Специальный докладчик ООН по вопросам пыток Элис Джилл Эдвардс 10 сентября в интервью изданию The New York Times рассказала, что считает пытки частью государственной политики России. По ее словам, российские силовые структуры и военные используют в Украине пытки как системную практику по отношению к мирному населению на оккупированных территориях, а также к украинским военным, оказавшимся в плену. Как заявила Эдвардс, речь идет о действиях, одобряемых руководством России: "Пытки организованы так, что являются частью государственной политики устрашения и наказания с целью получить информацию или признание". Представитель ООН рассказала, что несколько раз обращалась к российским властям, чтобы они обратили внимание на случаи насилия со стороны силовых ведомств и военных, однако ответа она не получила. По ее мнению, отсутствие реакции Москвы равнозначно молчаливому одобрению насилия и пыток.
"Команда против пыток" в августе отметила свое 23-летие, и в августе же Минюст внес эту организацию в список "иностранных агентов". Ранее подобный статус был присвоен ликвидированному "Комитету против пыток". "Команда против пыток" защищает права тех, кто стал жертвой насилия в местах заключения, а также старается наказать посредством суда виновных в них сотрудников силовых структур. Несмотря на начавшееся преследование, организация продолжает работать в России. Сейчас она обращает внимание на ситуацию, связанную с продолжающейся войной. В разговоре с «Радио Свобода»руководитель "Команды" Сергей Бабинец сказал, что опасается новой волны насилия по отношению к гражданам России после того, как с фронта в мирную жизнь будут возвращаться все больше и больше участников боевых действий.
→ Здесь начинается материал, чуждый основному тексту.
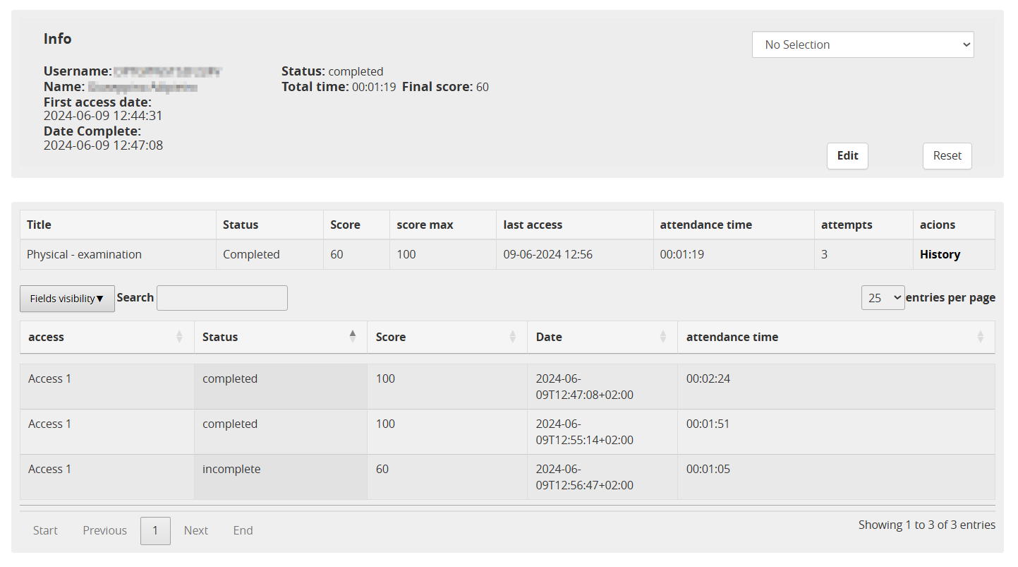Jump to End of pagination
Screen dimensions: 1018x567
tap(243, 531)
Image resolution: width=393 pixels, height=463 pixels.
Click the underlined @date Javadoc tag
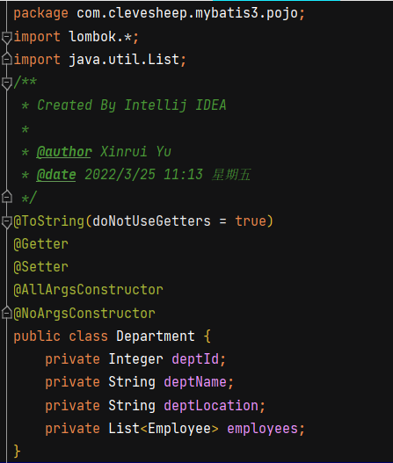click(x=56, y=175)
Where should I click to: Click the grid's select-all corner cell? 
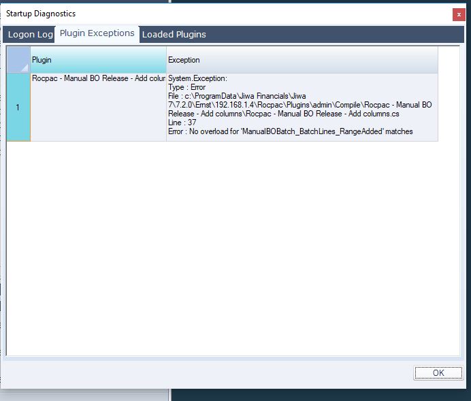(x=18, y=60)
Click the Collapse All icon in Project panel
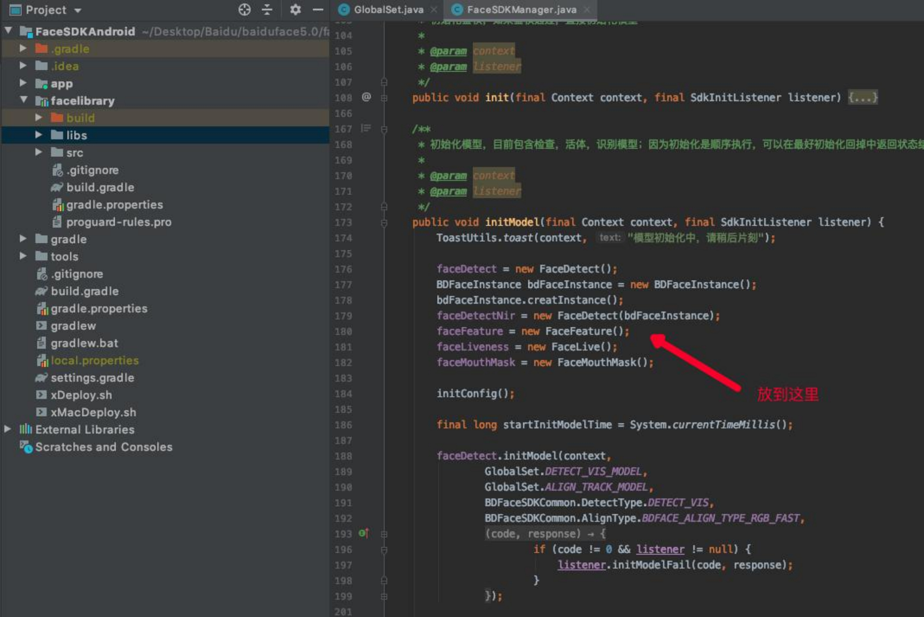Image resolution: width=924 pixels, height=617 pixels. coord(267,9)
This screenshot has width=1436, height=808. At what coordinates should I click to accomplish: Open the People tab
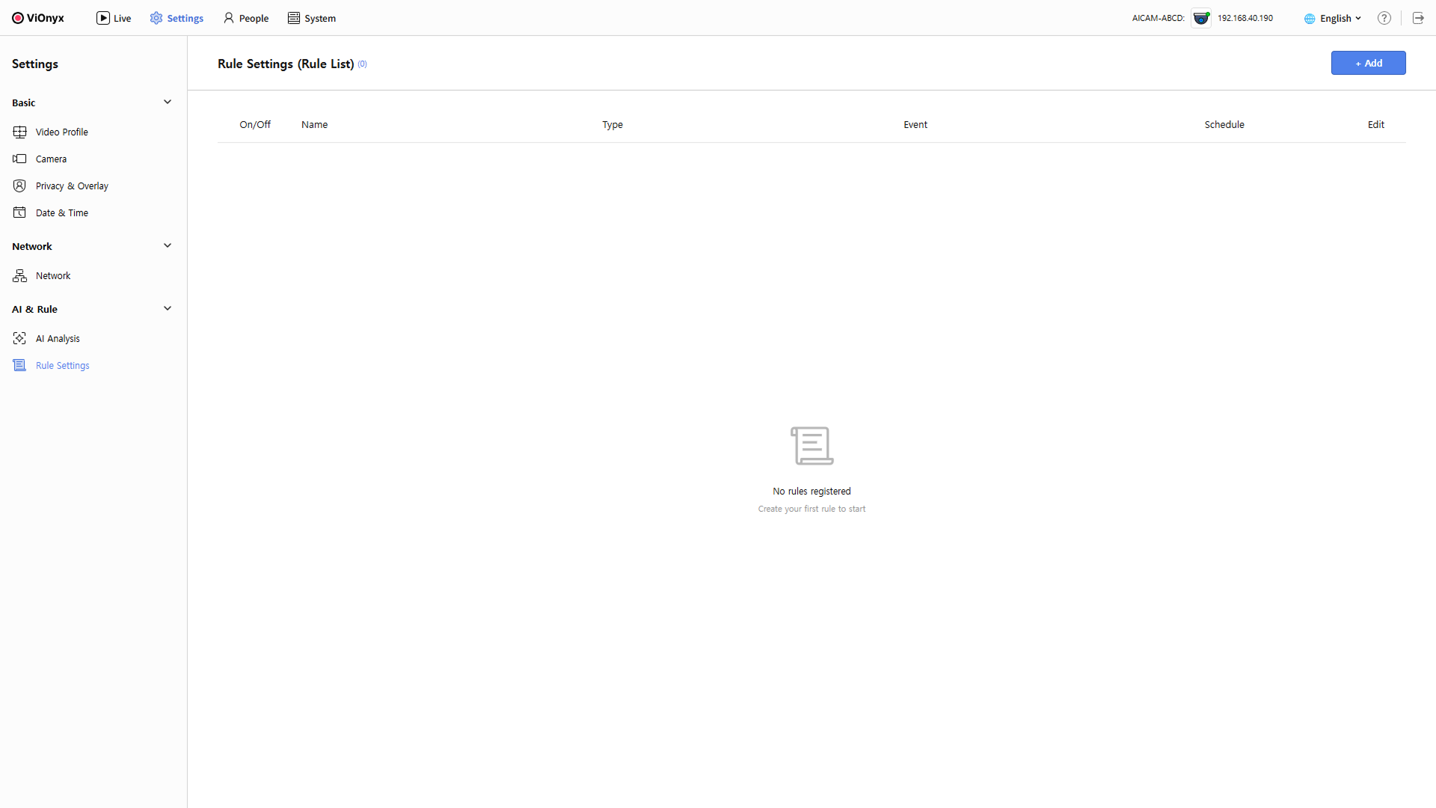246,18
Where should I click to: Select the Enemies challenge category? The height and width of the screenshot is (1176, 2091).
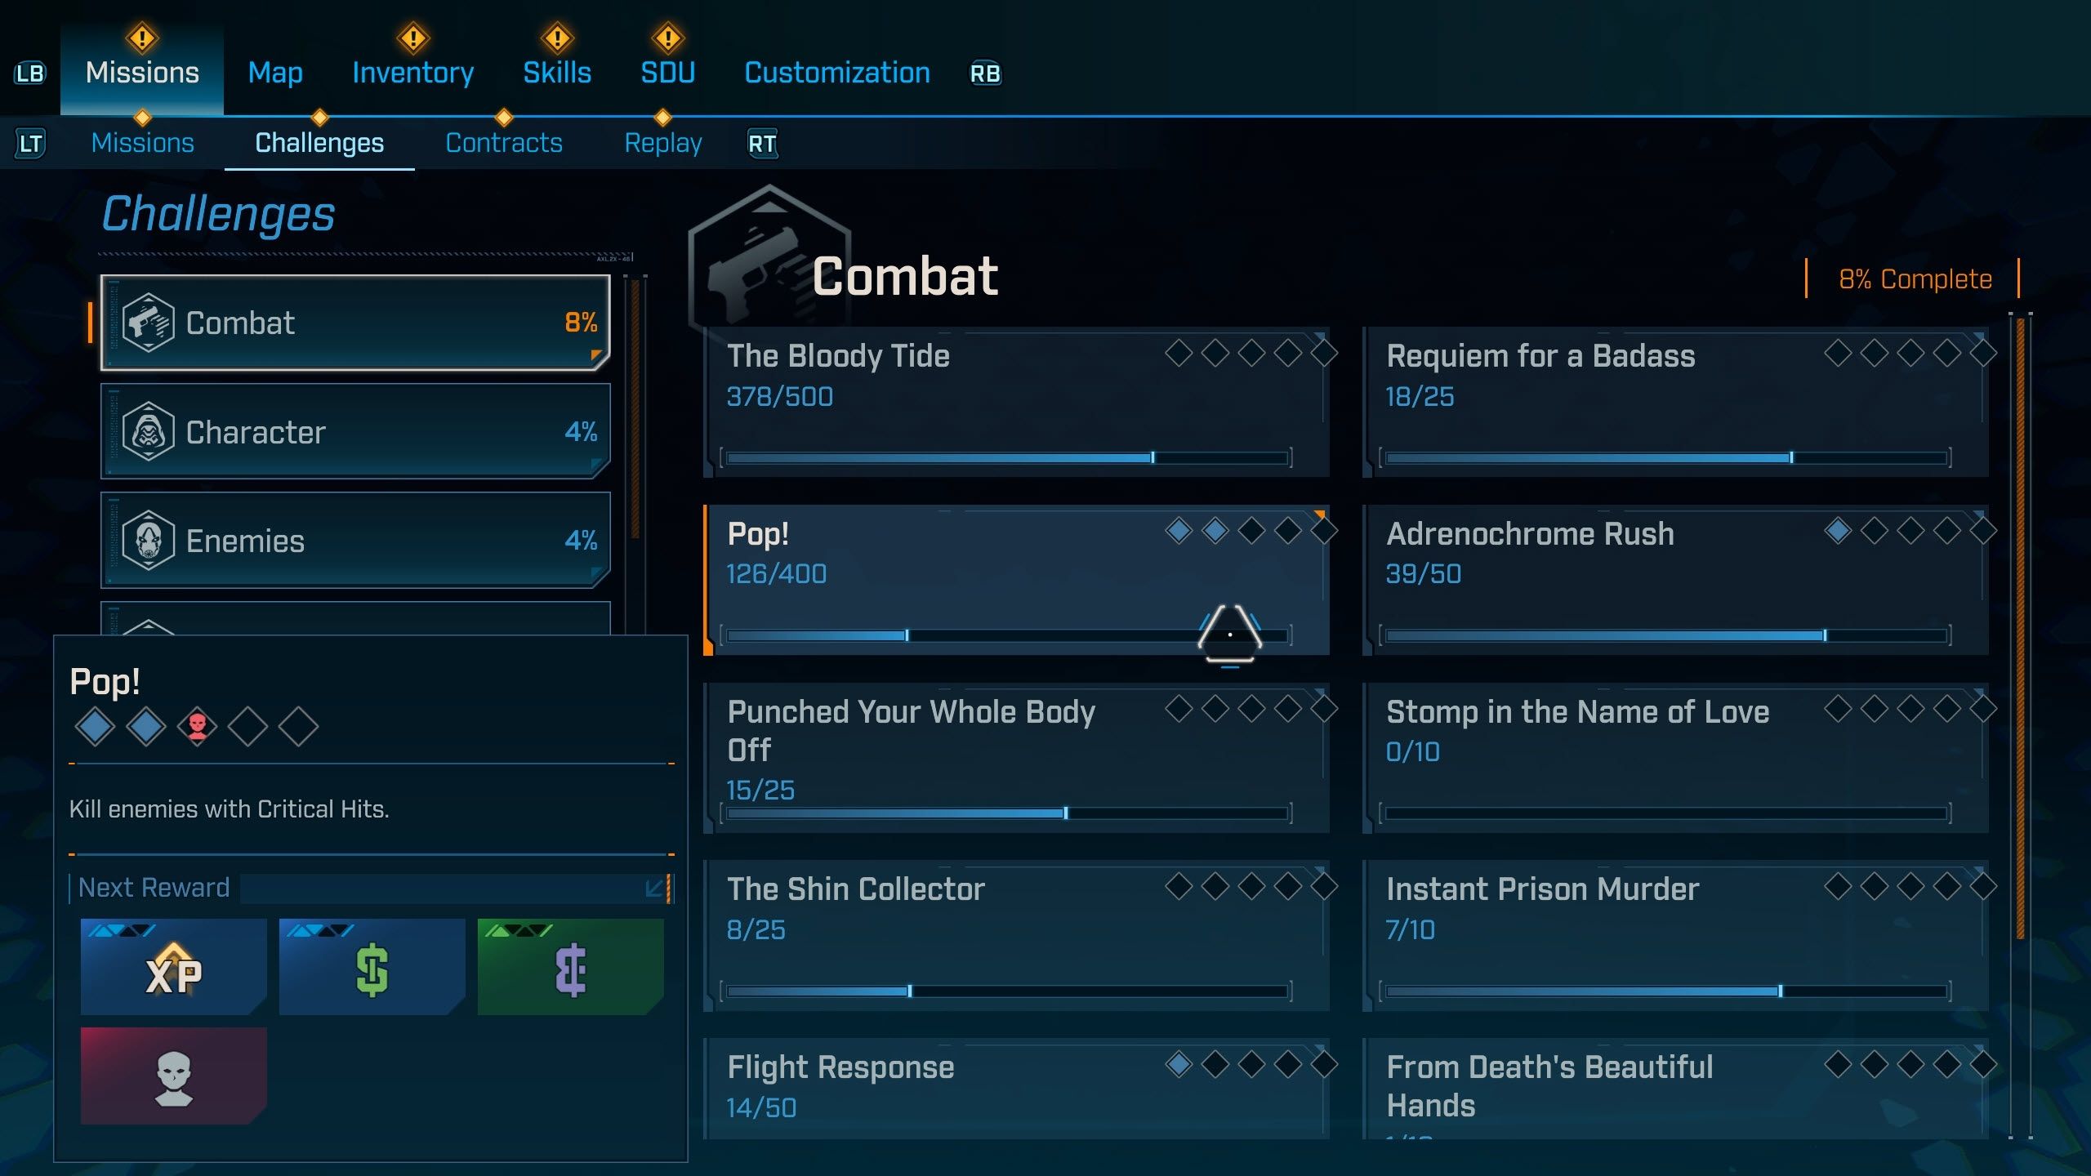(x=355, y=540)
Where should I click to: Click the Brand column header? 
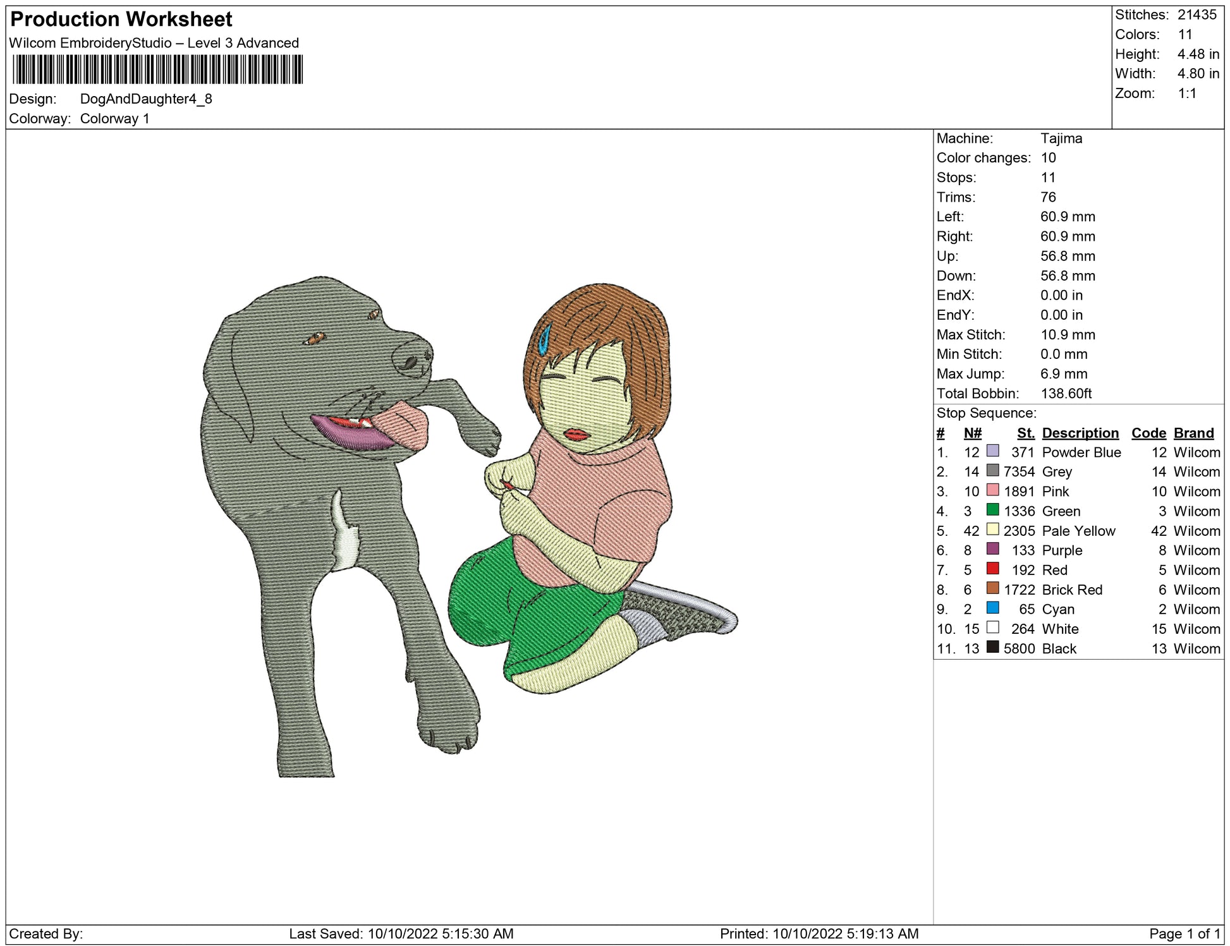pyautogui.click(x=1193, y=433)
– Мы неоднократно становились свидетелями того, как различного рода войны сказываются на последующей мирной жизни населения, – рассказывает Сергей Бабинец. – У нас есть перед глазами живой пример – это первая и вторая чеченские кампании, когда реабилитацией военнослужащих занимались только правозащитные организации, например Союз комитетов солдатских матерей России, а государство не обращало внимания на эту проблему. К мирной жизни возвращалось огромное количество людей как минимум с посттравматическим расстройством, а как максимум с физическими травмами. Некоторые имели такие сильные ментальные нарушения, что, естественно, невозможно было вернуться просто так в мирную жизнь, невозможно было продолжать существовать так, как ты существовал до участия в боевых действиях. И огромное количество сотрудников правоохранительных органов, которые во время КТО (контртеррористическая операция – официальное название, которое дали войне в Чечне российские власти. – Прим. РС) отправлялись в длительные командировки в Чеченскую республику, потом возвращались и начинали применять в своих родных регионах то, чему они там научились, в том числе методы пыток. Это и Нижегородская область, и Ханты-Мансийск, и Оренбург, и много-много других регионов. После войны в Чечне был очень большой всплеск, огромное количество жалоб на пытки. Многих заявителей объединяло то, что те люди, которые их пытали, бахвалились тем, что "да я вот Чечню прошел, да я вот то-то и то-то видел, а вы тут все плохие", и так далее.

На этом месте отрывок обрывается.